▸ **To do**
Transcribe, starting at the line with "Open the 訊息服務 menu item" and ending at the line with "Click the 4580.00", every line of the material below exactly, but leave out the pictures and anything outside that span.

▸ **Recorded data**
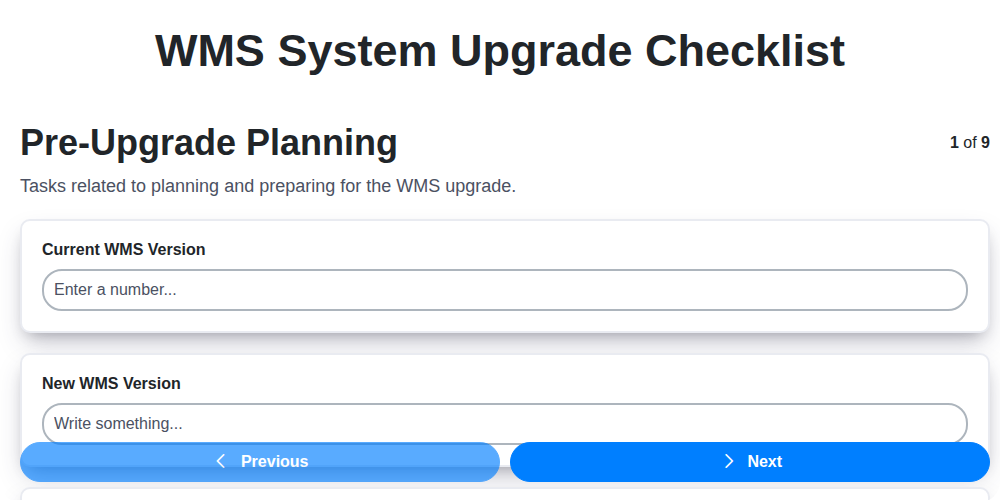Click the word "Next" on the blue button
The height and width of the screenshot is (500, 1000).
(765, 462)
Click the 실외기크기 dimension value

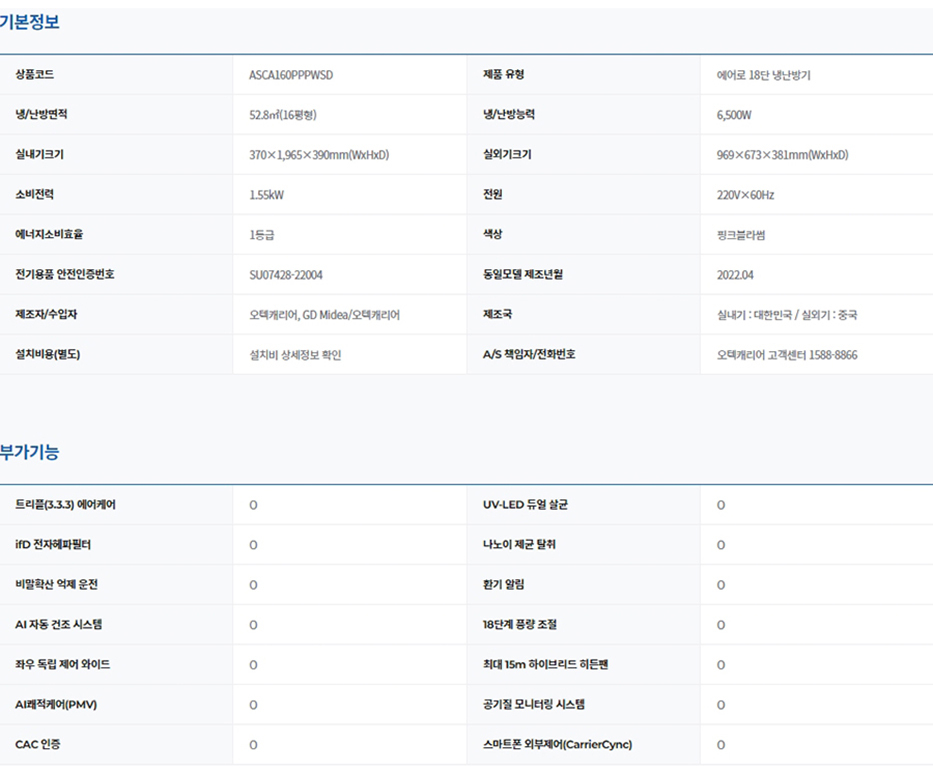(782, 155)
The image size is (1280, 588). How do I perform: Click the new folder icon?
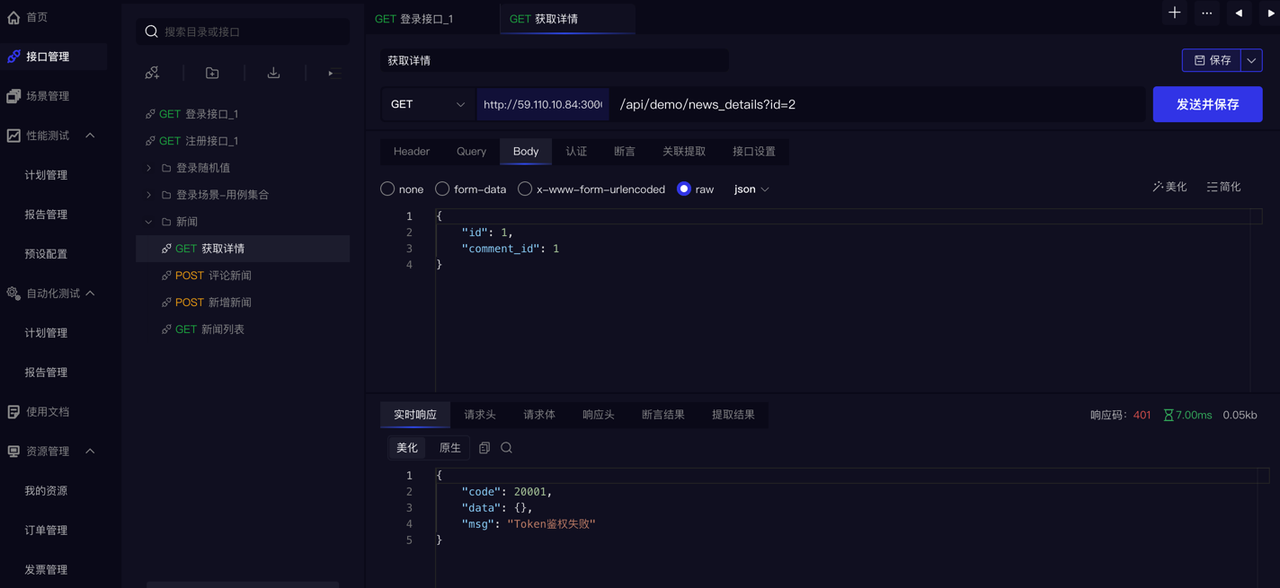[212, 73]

...

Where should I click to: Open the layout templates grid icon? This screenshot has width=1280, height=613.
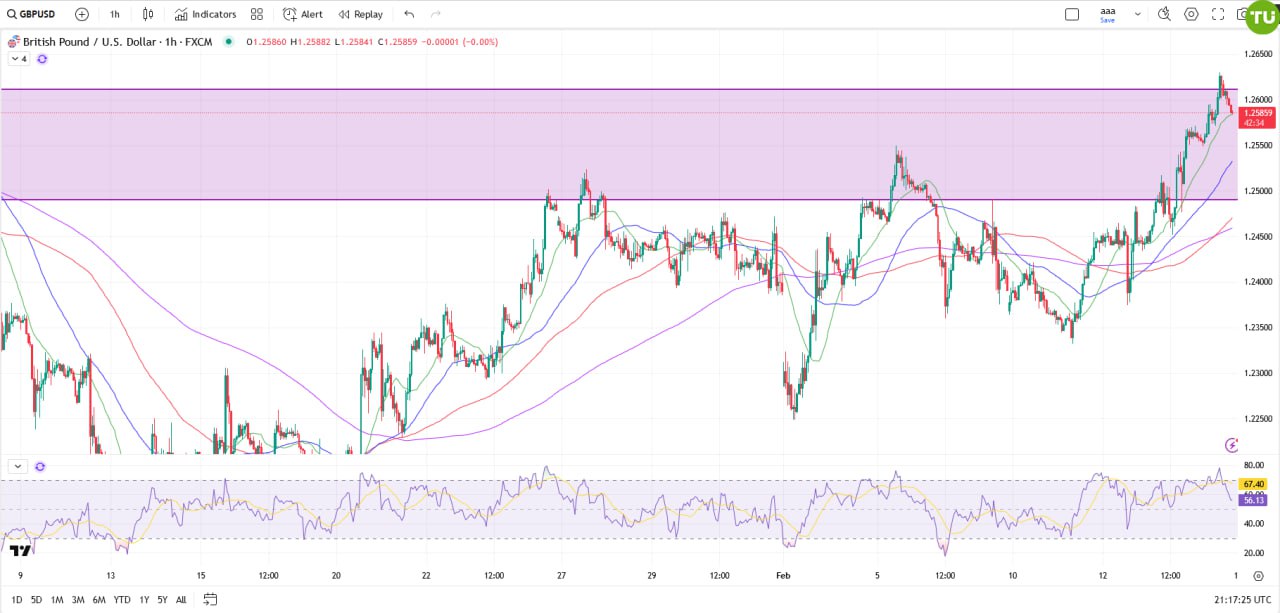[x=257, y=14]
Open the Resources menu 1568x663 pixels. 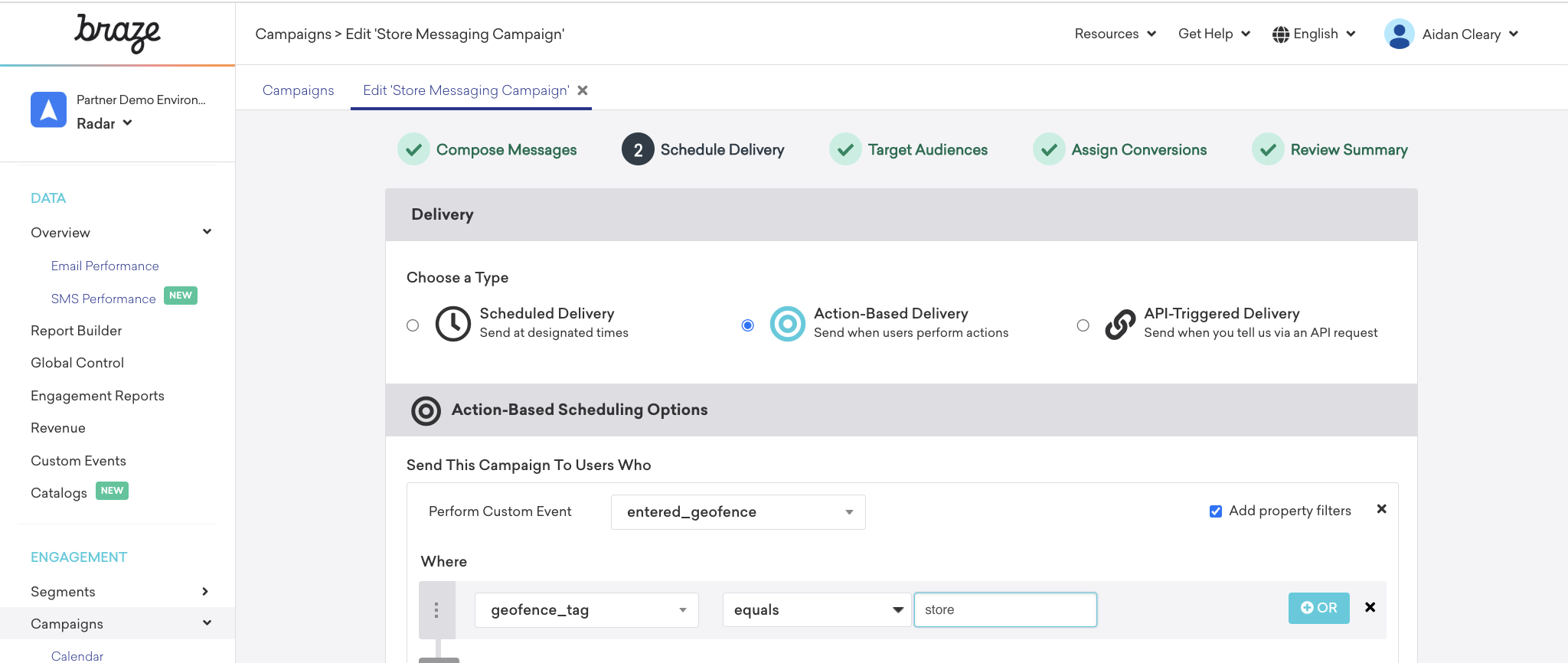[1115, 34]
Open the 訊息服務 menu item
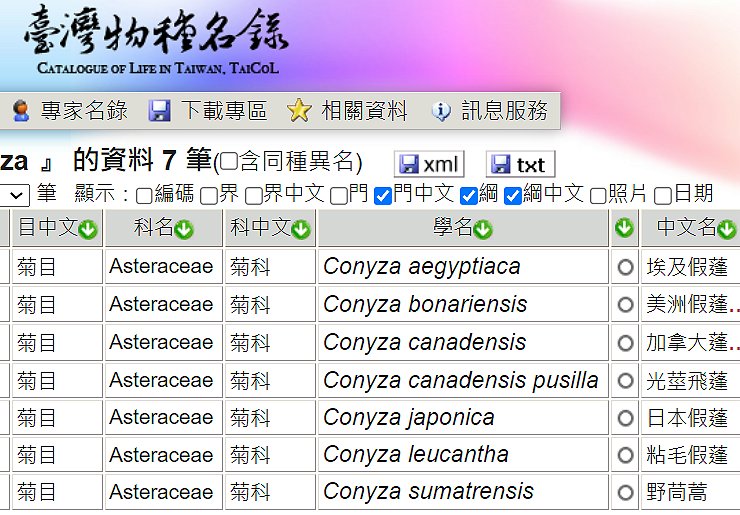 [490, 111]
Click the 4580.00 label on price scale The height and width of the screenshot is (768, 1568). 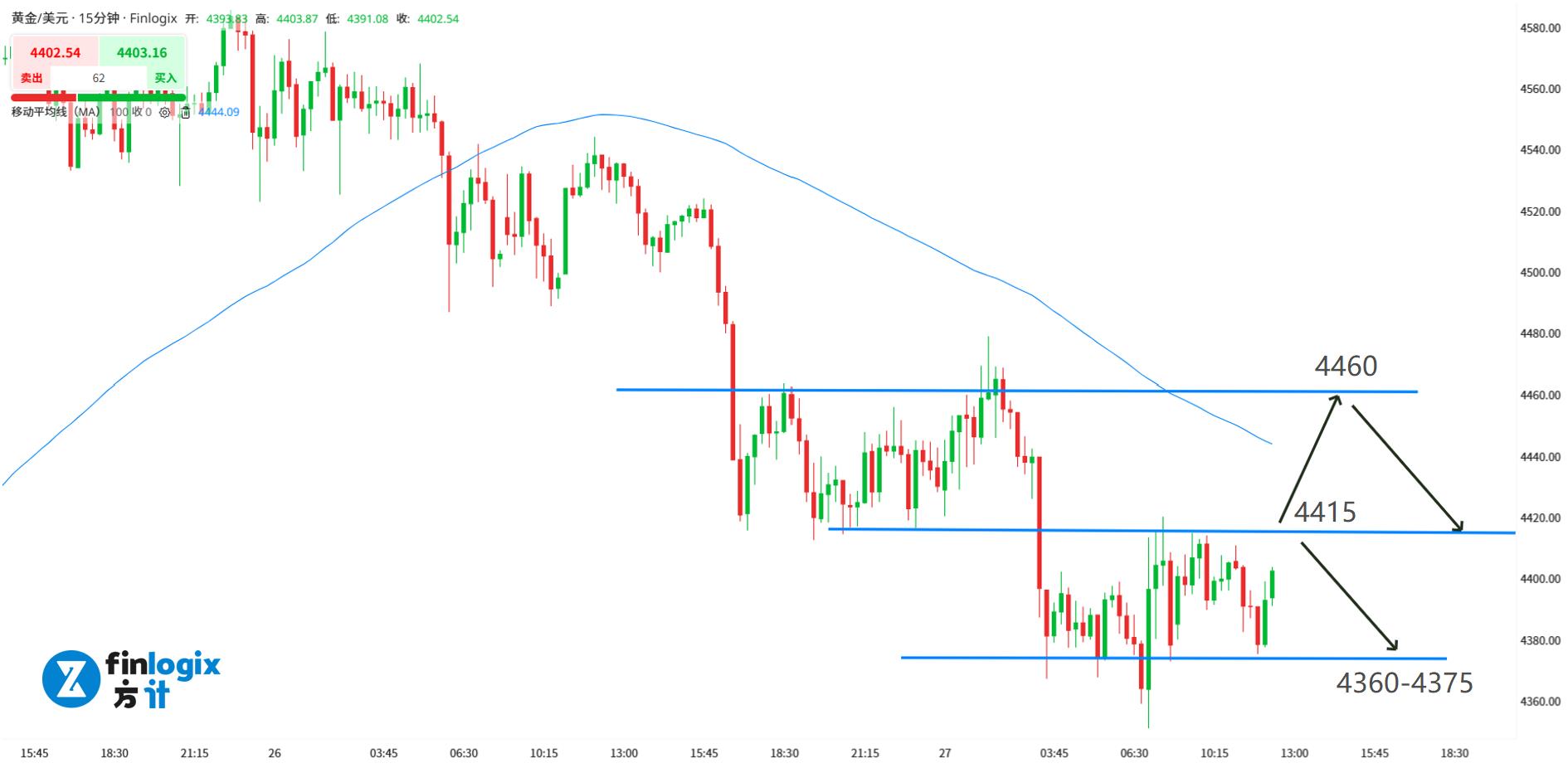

▸ **Worked solution**
Open the 訊息服務 menu item
 [490, 111]
Click the 4580.00 label on price scale The height and width of the screenshot is (768, 1568). 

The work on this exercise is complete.